=== Consignes ===
**1)** Traduisez en anglais la phrase suivante, tirée du texte sur Le garçon en pyjama rayé : « La couverture est une invitation à découvrir le texte. »
**2)** Reprenez le texte sur Le garçon en pyjama rayé à la suite de sa dernière phrase et poursuivez-le.

LE GARÇON EN PYJAMA RAYÉ, UNE FABLE POUR TRANSMETTRE...




Le garçon en pyjama rayé de John Boyne, a été publié en 2006. Il s’est vendu à 6 millions d’exemplaires et a été traduit en plus de 40 langues. Il paraît en français dans la collection Folio junior (Gallimard Jeunesse, traduit de l’anglais par Catherine Gibert.) et la lecture en est conseillée aux plus de 12 ans. Il s’agit donc d’un livre pour adolescents.

La couverture est simple, discrète – un grammage qui rappelle l’étoffe des vêtements des déportés, des rayures bleu-gris alternent avec des rayures gris-clair. Il s’agit d’évoquer, de suggérer, de ne pas alourdir le message. La couverture est une invitation à découvrir le texte. Au dos, il est précisé qu’il n’y a pas de résumé pour que le sujet ne soit pas défloré.

=== Données ===

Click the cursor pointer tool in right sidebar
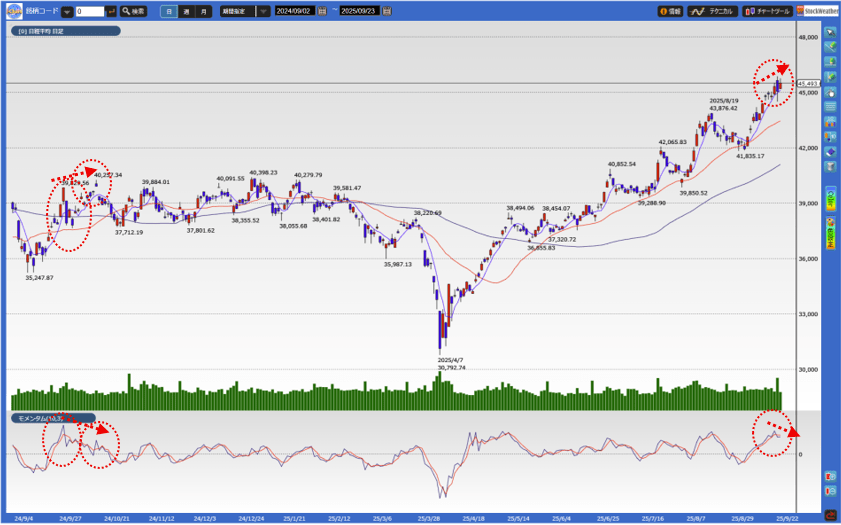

=== Réponses ===
**1)** The cover is an invitation to discover the text.

**2)**
L’édition en anglais parue en 2008 s’appuie sur la version cinématographique réalisée par Mark Hellman et sortie sur les écrans cette même année. La couverture est explicite et rompt la magie de la découverte. Une légende figure au bas de l’image : Une histoire d’innocence dans un monde d’ignorance. Le film semble se substituer au texte afin d’assurer une couverture médiatique la plus large possible.

Une fable

Il s’agit d’une fable ainsi que l’annonce clairement John Boyne.

Du latin « fabula » qui signifie « parole », une fable est un récit imaginaire dont le but est d’illustrer une morale. C’est un texte bref – écrit en vers ou en prose – dont les principaux personnages sont le plus souvent des animaux ou des éléments de la nature auxquels l’être humain s’identifie. La morale éclaire le texte de façon didactique.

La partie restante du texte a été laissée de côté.